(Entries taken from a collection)
[Start of Attachment]

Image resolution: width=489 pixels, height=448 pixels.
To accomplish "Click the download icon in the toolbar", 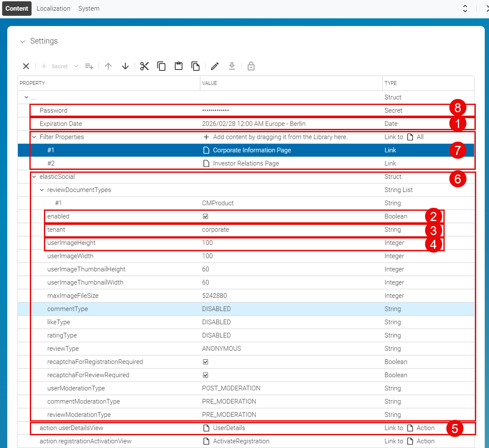I will coord(232,66).
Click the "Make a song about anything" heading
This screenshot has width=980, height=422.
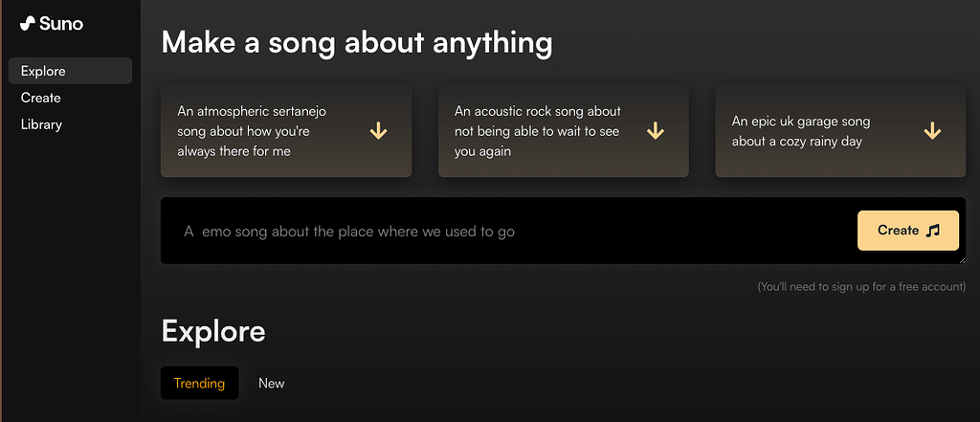click(357, 42)
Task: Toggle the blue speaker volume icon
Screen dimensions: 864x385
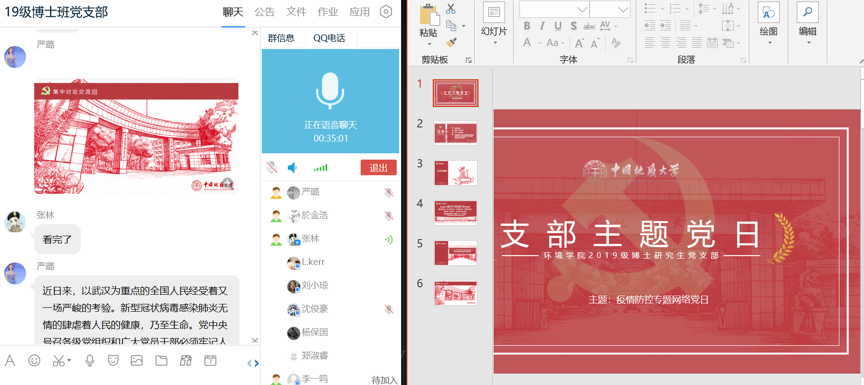Action: (x=293, y=167)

[End of Attachment]

Assignment ->
Pictures are to be left out when the lines from the one containing "a song about" through the end of the records above are repeated exactly; no other line is wanted.

Your response ->
Click the "Make a song about anything" heading
This screenshot has width=980, height=422.
click(357, 42)
Task: Toggle the blue speaker volume icon
Screen dimensions: 864x385
Action: (x=293, y=167)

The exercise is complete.